Throughout the listing that follows, find each line with the word "agent" and copy it.
──────────────────────────────
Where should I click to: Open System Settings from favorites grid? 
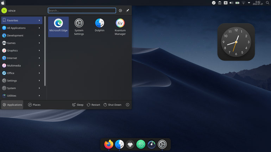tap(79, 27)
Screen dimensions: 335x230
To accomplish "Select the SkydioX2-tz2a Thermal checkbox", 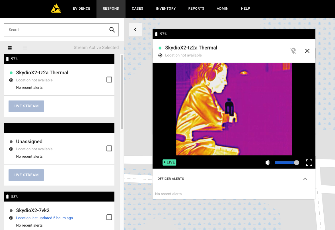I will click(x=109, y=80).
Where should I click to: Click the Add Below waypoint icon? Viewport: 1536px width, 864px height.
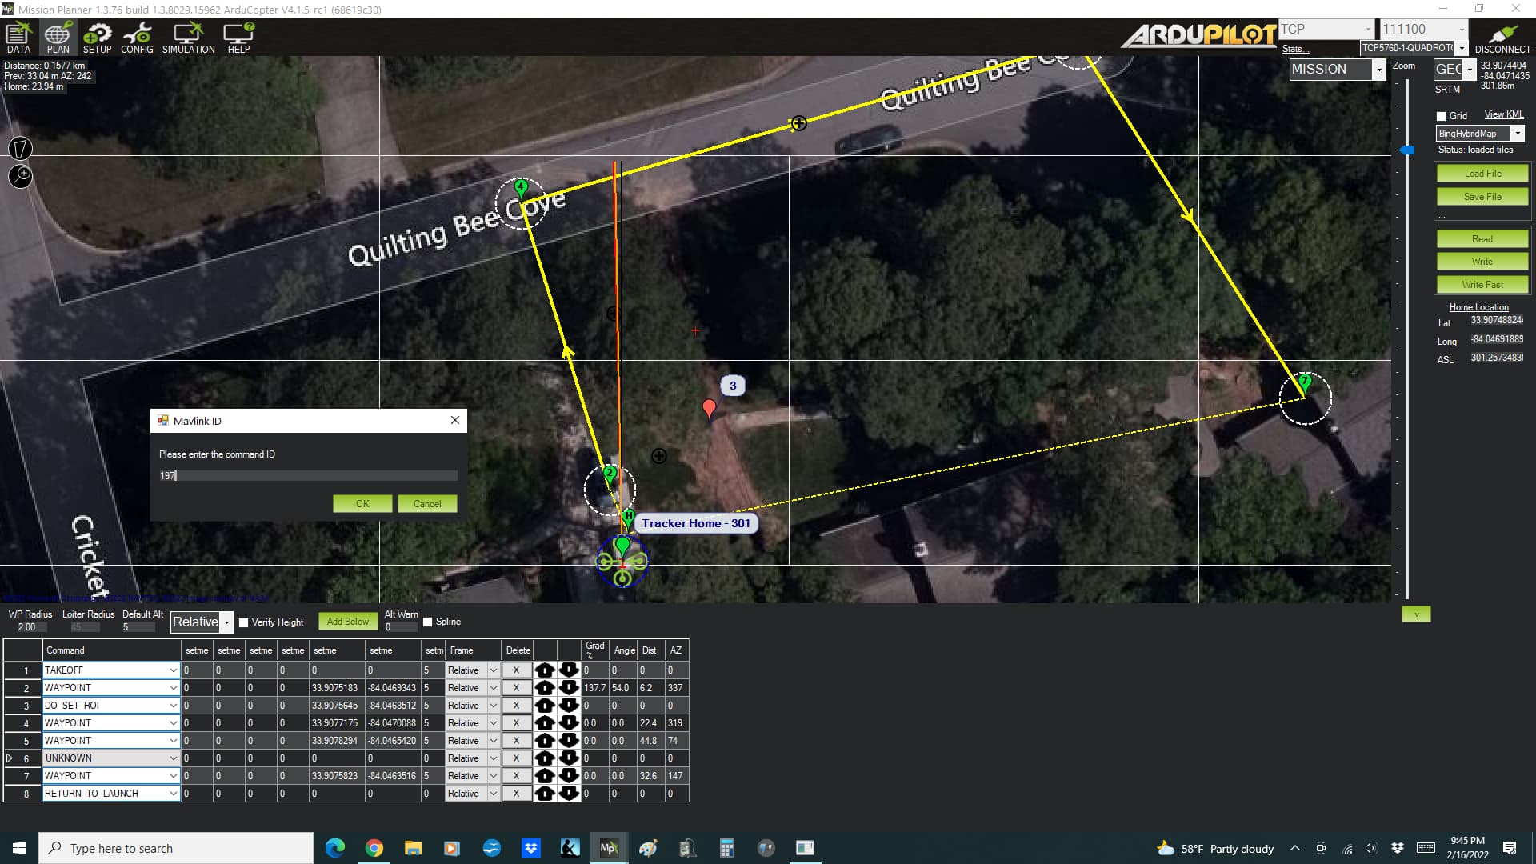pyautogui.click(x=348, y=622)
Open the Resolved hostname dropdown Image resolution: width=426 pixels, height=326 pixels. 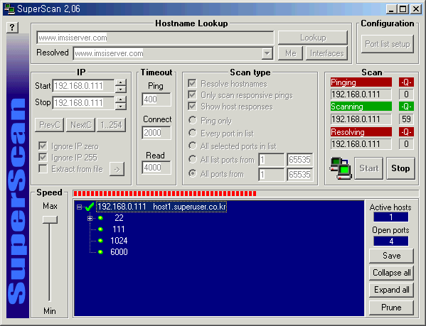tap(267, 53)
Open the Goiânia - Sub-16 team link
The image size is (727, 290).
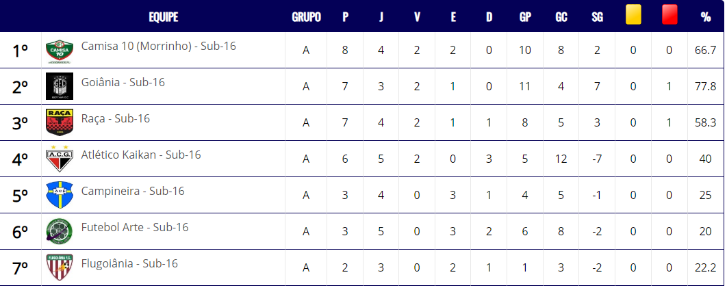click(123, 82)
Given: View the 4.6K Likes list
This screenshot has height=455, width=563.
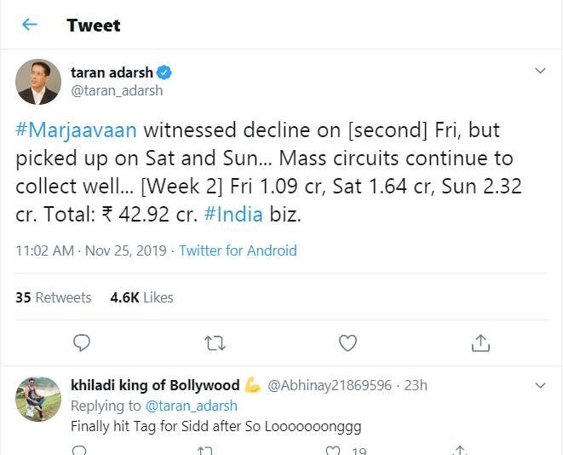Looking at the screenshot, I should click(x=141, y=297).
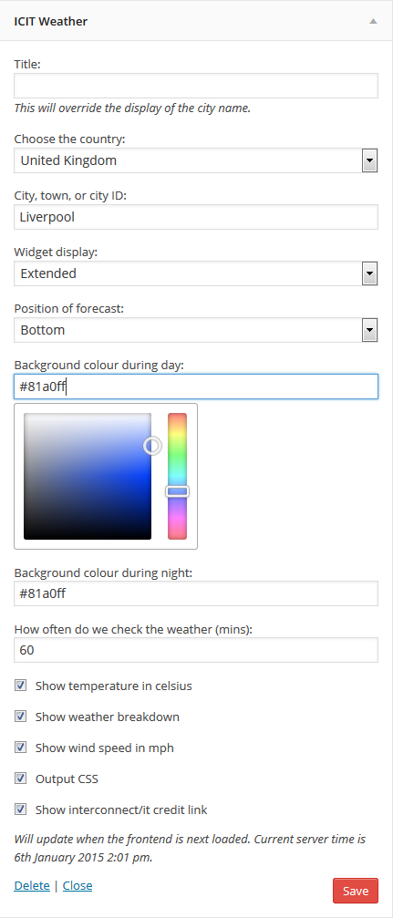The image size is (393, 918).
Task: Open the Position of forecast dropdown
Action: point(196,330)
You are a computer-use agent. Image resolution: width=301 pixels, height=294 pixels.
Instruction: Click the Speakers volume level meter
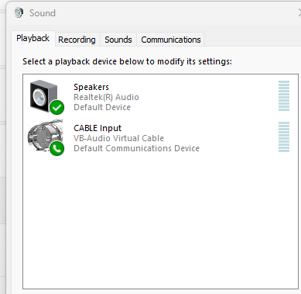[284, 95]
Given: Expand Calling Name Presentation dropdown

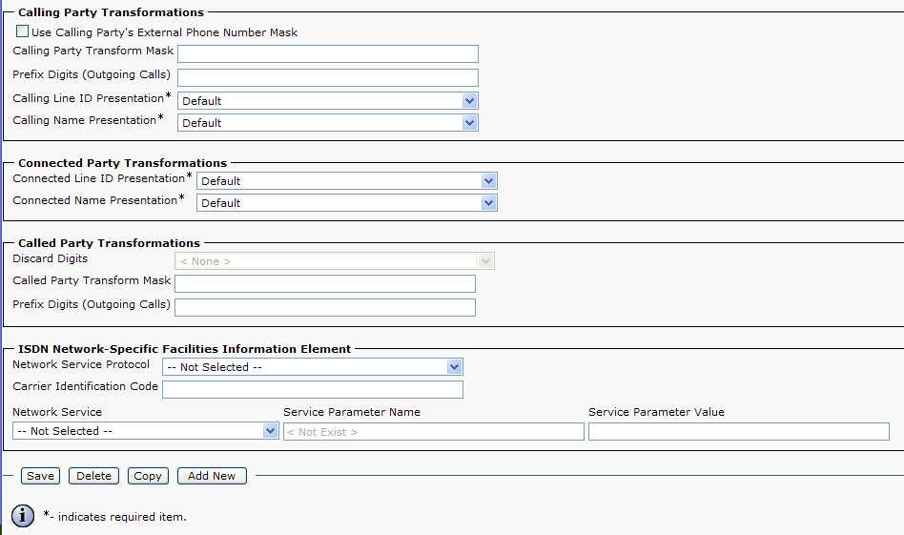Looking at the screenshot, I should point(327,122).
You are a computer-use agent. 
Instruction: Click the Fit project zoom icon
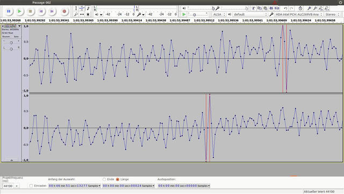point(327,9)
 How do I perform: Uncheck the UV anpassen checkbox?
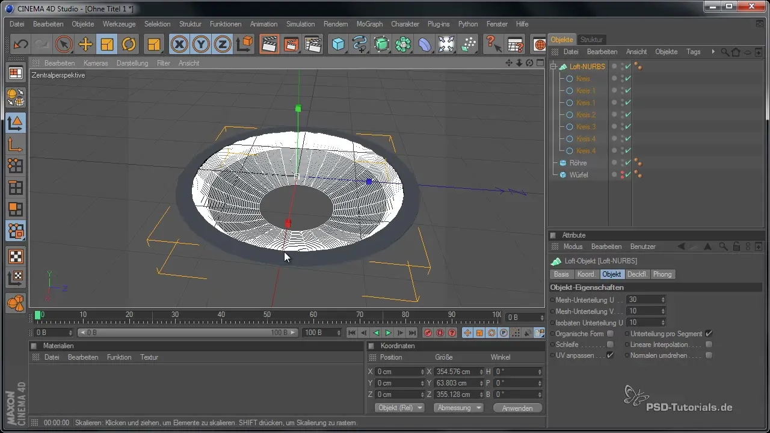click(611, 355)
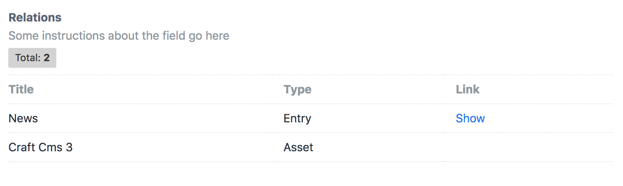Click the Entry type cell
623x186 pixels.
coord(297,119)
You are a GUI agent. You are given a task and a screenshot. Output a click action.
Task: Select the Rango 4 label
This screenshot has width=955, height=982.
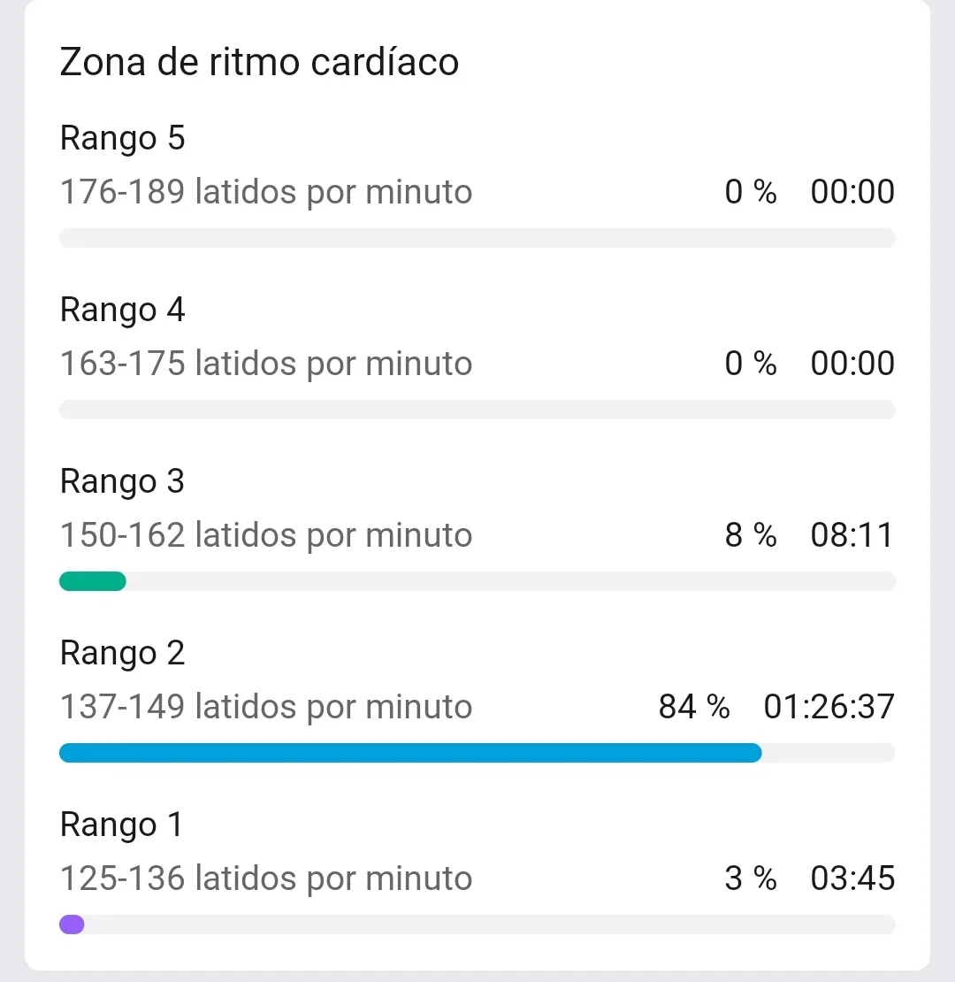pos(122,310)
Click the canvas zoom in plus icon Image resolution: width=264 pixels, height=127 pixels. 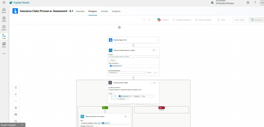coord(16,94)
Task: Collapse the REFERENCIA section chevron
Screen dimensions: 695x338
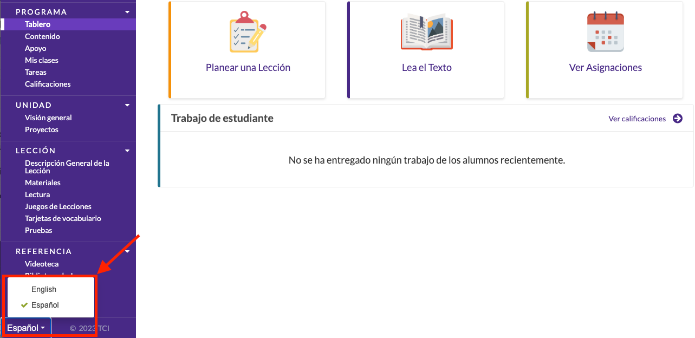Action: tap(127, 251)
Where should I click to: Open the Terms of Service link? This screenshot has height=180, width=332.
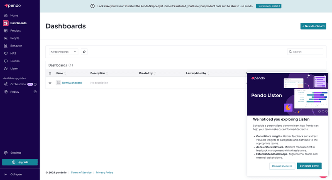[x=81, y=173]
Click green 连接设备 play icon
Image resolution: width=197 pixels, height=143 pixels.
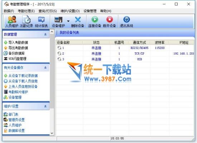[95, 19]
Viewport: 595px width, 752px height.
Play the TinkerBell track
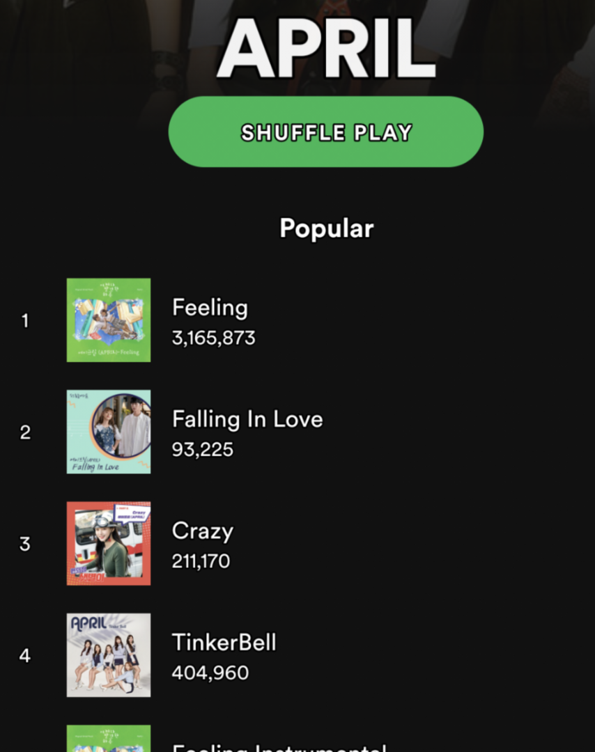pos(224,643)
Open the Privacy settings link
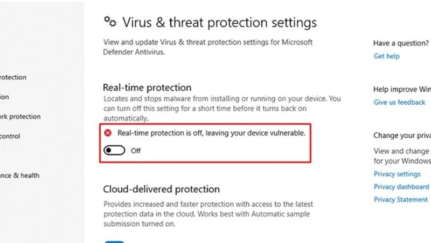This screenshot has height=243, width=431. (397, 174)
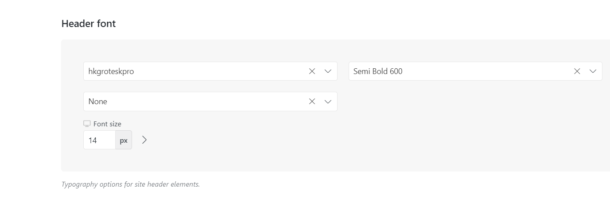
──────────────────────────────
**Result of the task**
You are a computer-use agent. Image resolution: width=301 pixels, height=294 pixels.
You are a computer-use agent. 
You are a GUI agent. You are given a task and a screenshot. Output a click action.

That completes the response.